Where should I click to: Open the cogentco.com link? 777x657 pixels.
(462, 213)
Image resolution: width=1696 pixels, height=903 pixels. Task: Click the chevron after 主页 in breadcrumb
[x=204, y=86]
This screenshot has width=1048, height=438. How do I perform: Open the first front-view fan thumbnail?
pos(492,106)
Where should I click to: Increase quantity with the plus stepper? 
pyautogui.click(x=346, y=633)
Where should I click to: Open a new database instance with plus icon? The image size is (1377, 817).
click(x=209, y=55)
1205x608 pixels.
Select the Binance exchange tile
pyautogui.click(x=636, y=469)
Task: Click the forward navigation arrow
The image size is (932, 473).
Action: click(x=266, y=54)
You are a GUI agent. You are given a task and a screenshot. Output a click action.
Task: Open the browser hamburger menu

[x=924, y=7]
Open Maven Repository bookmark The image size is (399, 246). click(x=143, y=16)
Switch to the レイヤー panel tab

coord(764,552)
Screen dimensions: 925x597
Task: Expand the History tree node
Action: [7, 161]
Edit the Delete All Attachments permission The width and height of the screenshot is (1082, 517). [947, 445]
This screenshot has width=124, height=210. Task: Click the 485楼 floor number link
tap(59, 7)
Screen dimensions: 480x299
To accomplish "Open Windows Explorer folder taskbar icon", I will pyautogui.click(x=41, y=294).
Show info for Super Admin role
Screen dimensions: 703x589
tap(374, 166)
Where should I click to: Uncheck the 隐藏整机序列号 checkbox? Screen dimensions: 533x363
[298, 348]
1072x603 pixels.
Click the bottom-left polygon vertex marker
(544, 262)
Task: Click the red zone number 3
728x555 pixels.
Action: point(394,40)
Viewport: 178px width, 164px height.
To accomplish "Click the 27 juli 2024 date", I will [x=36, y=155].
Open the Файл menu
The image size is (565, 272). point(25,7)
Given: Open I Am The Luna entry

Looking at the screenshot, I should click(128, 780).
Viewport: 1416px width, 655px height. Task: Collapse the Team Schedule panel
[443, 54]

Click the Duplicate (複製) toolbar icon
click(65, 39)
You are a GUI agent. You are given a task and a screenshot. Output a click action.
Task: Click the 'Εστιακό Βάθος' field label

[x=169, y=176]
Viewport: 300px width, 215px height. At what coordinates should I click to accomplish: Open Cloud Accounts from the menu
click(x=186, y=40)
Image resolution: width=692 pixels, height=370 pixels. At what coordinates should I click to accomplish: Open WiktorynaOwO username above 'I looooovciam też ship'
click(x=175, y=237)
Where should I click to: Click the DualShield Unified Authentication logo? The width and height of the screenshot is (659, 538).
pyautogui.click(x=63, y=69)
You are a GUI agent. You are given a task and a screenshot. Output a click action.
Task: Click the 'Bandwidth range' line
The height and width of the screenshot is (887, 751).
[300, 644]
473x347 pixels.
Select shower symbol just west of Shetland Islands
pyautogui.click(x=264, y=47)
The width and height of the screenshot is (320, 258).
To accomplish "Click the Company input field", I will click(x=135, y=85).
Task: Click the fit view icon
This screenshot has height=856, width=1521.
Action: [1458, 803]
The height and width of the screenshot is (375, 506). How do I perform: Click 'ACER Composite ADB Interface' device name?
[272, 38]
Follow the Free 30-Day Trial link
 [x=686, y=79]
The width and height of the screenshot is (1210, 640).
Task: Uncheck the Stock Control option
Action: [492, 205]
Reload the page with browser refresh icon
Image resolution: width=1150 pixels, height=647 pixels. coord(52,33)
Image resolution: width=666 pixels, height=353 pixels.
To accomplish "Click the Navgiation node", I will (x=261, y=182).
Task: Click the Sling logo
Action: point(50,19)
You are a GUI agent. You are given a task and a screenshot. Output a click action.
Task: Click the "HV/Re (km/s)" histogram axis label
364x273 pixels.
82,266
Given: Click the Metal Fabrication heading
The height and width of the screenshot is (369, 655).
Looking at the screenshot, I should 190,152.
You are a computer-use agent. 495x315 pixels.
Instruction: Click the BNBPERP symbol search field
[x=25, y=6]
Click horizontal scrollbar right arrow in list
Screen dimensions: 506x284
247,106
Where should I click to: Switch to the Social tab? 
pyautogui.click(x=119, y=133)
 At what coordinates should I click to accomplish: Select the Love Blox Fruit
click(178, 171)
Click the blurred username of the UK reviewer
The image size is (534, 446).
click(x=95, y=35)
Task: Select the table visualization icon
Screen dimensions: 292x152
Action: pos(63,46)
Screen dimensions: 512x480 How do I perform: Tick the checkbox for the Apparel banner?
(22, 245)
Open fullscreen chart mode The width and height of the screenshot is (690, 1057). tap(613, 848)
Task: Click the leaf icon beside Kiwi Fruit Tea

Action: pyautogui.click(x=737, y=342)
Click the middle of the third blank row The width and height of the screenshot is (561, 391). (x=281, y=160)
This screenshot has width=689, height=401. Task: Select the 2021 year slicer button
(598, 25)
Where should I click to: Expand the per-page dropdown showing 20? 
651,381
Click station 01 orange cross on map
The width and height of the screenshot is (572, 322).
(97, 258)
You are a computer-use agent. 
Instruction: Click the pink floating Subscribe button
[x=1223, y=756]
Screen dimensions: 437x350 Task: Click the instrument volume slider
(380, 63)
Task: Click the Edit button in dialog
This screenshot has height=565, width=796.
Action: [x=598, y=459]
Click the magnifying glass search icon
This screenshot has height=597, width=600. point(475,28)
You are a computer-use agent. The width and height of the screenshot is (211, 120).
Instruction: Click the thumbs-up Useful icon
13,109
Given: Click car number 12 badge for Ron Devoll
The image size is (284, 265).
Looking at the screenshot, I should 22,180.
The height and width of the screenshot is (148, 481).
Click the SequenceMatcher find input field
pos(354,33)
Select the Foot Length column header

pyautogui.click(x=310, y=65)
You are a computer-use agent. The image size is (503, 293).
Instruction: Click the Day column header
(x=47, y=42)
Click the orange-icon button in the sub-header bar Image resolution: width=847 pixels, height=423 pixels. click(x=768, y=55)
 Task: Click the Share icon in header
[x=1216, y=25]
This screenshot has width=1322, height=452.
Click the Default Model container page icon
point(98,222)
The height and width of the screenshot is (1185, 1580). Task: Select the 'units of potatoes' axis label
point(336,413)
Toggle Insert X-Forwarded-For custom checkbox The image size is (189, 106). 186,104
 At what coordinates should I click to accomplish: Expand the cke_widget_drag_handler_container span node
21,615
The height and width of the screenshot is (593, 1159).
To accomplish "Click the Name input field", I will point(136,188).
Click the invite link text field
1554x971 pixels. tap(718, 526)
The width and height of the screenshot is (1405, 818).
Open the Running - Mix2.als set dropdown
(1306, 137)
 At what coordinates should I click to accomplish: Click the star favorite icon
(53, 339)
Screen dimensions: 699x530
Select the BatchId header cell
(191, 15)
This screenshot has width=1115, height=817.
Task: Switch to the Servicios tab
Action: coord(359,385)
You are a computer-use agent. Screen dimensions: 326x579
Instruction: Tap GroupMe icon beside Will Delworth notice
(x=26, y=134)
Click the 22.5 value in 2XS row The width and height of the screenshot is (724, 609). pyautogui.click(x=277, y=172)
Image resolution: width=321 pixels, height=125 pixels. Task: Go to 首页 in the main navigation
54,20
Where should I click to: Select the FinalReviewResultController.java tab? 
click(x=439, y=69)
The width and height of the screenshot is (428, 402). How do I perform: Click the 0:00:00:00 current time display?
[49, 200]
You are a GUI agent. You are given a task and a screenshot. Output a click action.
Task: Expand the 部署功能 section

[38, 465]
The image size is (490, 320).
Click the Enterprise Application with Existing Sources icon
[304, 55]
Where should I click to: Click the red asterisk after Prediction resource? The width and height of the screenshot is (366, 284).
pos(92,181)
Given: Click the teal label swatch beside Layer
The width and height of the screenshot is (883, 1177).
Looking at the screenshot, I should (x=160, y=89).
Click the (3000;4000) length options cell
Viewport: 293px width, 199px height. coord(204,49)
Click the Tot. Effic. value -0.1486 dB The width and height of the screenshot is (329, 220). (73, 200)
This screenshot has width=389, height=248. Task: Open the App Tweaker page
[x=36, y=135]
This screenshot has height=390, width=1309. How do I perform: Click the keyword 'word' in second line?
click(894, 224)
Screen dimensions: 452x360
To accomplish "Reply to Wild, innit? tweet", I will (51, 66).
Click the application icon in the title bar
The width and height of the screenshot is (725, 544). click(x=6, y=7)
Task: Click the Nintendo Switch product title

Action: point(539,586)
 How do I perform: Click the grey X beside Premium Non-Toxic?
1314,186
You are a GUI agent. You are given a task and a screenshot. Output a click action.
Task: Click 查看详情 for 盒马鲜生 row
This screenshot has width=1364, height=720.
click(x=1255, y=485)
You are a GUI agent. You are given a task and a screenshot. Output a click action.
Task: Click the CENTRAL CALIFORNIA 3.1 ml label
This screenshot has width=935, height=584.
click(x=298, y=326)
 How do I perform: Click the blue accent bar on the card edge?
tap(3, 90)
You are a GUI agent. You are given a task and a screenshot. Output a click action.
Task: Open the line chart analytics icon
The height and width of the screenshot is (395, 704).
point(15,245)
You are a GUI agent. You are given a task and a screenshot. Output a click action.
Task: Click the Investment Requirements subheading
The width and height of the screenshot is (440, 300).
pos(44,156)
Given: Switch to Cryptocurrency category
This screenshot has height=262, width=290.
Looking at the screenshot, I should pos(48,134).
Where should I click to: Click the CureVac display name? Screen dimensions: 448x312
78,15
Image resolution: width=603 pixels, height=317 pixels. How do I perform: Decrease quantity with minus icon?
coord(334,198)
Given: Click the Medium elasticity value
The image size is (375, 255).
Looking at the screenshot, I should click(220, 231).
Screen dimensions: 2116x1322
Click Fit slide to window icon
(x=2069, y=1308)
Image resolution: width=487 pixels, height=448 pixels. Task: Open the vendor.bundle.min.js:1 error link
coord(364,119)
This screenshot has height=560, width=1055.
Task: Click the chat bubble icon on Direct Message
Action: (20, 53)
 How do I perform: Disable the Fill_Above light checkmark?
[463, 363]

### Work to complete
Print the stretch of the listing from the line containing "Follow the Free 30-Day Trial link" through the line containing "Action: point(50,19)", reproducing each line verbatim.

### Solution
Follow the Free 30-Day Trial link
 [x=686, y=79]
The width and height of the screenshot is (1210, 640).
Task: Uncheck the Stock Control option
Action: [492, 205]
Reload the page with browser refresh icon
Image resolution: width=1150 pixels, height=647 pixels. coord(52,33)
Image resolution: width=666 pixels, height=353 pixels.
To accomplish "Click the Navgiation node", I will (x=261, y=182).
Task: Click the Sling logo
Action: point(50,19)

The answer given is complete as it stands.